Suu Kyi loyalist sworn in as new president of Burma
Win Myint will continue his predecessor’s deference to Aung San Suu Kyi as the de facto national leader.
A long-time Aung San Suu Kyi loyalist has vowed to prioritise the rule of law, peace and reconciliation after being sworn in as the country’s new president.
Win Myint will continue his predecessor’s deference to Ms Suu Kyi as the de facto national leader.
The 66-year-old, who is the former lower house speaker, took his oath of office during a joint session of parliament, pledging loyalty “to the people and the republic of the Union” of Burma.
First vice president Myint Swe, a military nominee and second vice president Henry Van Tio, an upper house parliament nominee, took oaths alongside him.
Ms Suu Kyi and powerful army chief Senior General Min Aung Hlaing watched the swearing-in.
For many years a political prisoner under the military that then ruled Burma, Ms Suu Kyi cannot become president because the junta-drafted 2008 constitution bars those with foreign family, which directly aimed to bar Ms Suu Kyi from becoming head of state. Her two sons are British.
Burma’s military ruled with an iron fist before handing power to a civilian government led by Ms Suu Kyi in 2016.

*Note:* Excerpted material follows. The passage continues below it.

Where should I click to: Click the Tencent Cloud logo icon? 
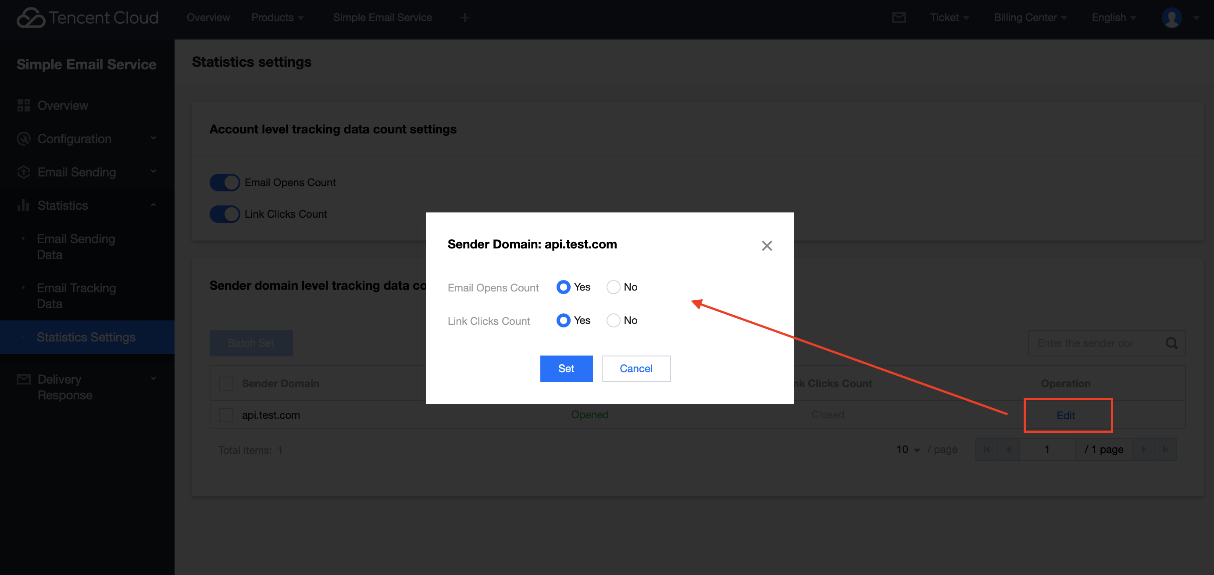[31, 18]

The military still holds considerable power, with control of national security and other government functions and a quarter of the seats in Parliament.
Ms Suu Kyi said when her government took office that she would be “above the president”. She led the government in that manner during the presidency of her close friend, Htin Kyaw, who retired last week because of ill health.
In his inaugural speech, Win Myint vowed to work on amending the constitution.
“As part of the priorities of the union government, amending the constitution is the most fundamental to build the federal democratic government,” he said. “I will prioritise to implement the rule of law, for the improvement of people’s life, national reconciliation and internal peace.”
Burma’s civilian government has come under international pressure for its handling of a crisis in northern Rakhine state, where security forces have been accused of ethnic cleansing and serious human rights violations that have caused about 700,000 Rohingya Muslims to flee to neighbouring Bangladesh.
“We are facing pressure, criticisms and misunderstandings at the international fronts and our country and our people are facing many challenges,” Win Myint said in his speech. “Though everything will not be solved easily, I will try my best to solve the problems and prioritise them.”